West Nile is a bird disease that gets passed to humans from infected mosquitoes.
According to DHEC, people bitten could expect the following:
People bitten by an infected mosquito may become ill within 2 to 14 days with flu-like symptoms, including fever, headache, joint pain, muscle pain, and occasionally nausea and vomiting. Often they experience sensitivity to light and inflammation of the eyelids. Some may have a rash.
Bell says less than one person of people infected get encephalitis, a potentially fatal swelling of the brain.
DHEC recommends citizens pay attention to the "four Ds" as the most effective ways to prevent WNV:
- DEET - Apply insect repellent containing DEET, picaridin, oil of lemon, eucalyptus, or IR 3535 according to label instructions. Repellents help keep mosquitoes from biting. DEET can be used safely on infants and children 2 months of age and older.

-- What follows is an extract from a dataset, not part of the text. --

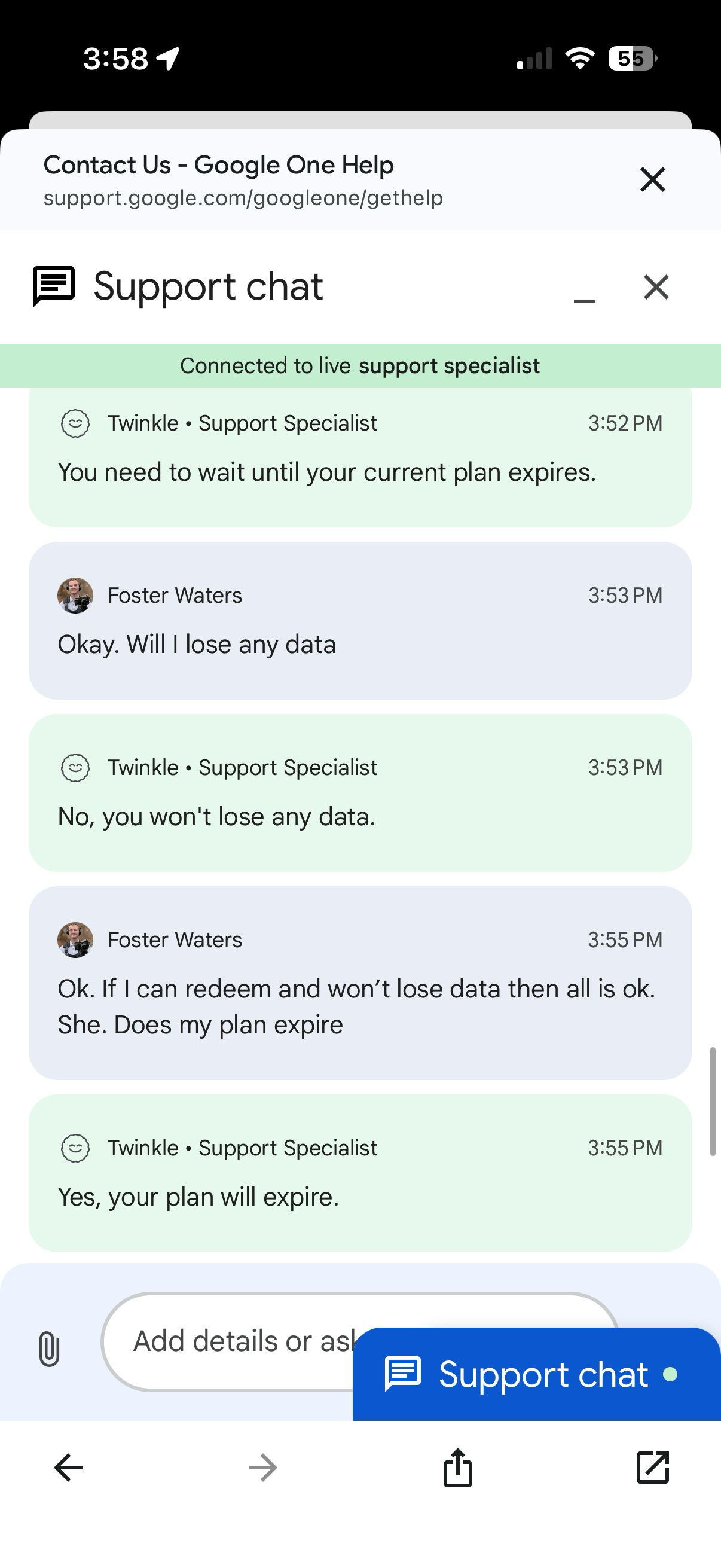Tap the support.google.com URL text

click(243, 198)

- DRESS - Wear clothing that reduces the risk of skin exposure.
- DAWN AND DUSK - Exposure to mosquitoes is most common during the early morning and evening so it is important to wear repellent at that time. Make sure that your doors and windows have tight-fitting screens to keep out mosquitoes.
- DRAIN - Mosquitoes lay their eggs on standing water. Eliminate all sources of standing water on your property, including flowerpots, old car tires, rain gutters and pet bowls. If you have a pond, use mosquito fish (available from your local mosquito and vector control agency) or commercially available products to eliminate mosquito larvae.